WKZW
- Sandersville, Mississippi; United States;
- Broadcast area: Laurel-Hattiesburg
- Frequency: 94.3 MHz (HD Radio)
- Branding: KZ-94.3

Programming
- Language: English
- Format: Adult contemporary
- Subchannels: HD2: Urban oldies
- Affiliations: United Stations Radio Networks

Ownership
- Owner: Blakeney Communications, Inc.
- Sister stations: WBBL; WBBN; WXRR;

History
- First air date: July 7, 1975
- Former call signs: WXIY (1975–1987); WIZK-FM (1987–1998);
- Former frequencies: 93.5 MHz (1975–1998)

Technical information
- Licensing authority: FCC
- Facility ID: 14021
- Class: C2
- ERP: 14,500 watts
- HAAT: 279 meters (915 ft)
- Transmitter coordinates: 31°25′52.60″N 89°08′51.20″W﻿ / ﻿31.4312778°N 89.1475556°W
- Translator: HD2: 97.7 W249AO (Hattiesburg)

Links
- Public license information: Public file; LMS;
- Webcast: Listen live Listen live (HD2)
- Website: kz943.com 977thegroove.com (HD2)

= WKZW =

WKZW (94.3 FM, "KZ-94.3") is a commercial radio station licensed to Sandersville, Mississippi, United States, and serving the Laurel-Hattiesburg area.
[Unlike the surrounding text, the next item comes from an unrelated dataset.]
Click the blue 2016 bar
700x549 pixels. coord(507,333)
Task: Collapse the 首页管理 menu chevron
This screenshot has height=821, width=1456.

The station is owned by Blakeney Communications, Inc. It airs an adult contemporary music format. The station airs the Murphy, Sam, and Jodi morning show and is the flagship station for Southern Miss Golden Eagles baseball.

==History==
WKZW began operation July 7, 1975 on 93.5 MHz as the FM sister station to WIZK. In 1998, its format was changed from country to hot adult contemporary after it was purchased by Blakeney Communications. The station was assigned the WKZW call letters by the Federal Communications Commission on April 8, 1998 (which were formerly assigned to the Peoria, Illinois legendary KZ-93 and later, KZ-94.3 in the same market). A few weeks later, WKZW moved to 94.3 MHz, which allowed it to improve its signal and become a maximized Class C2 station.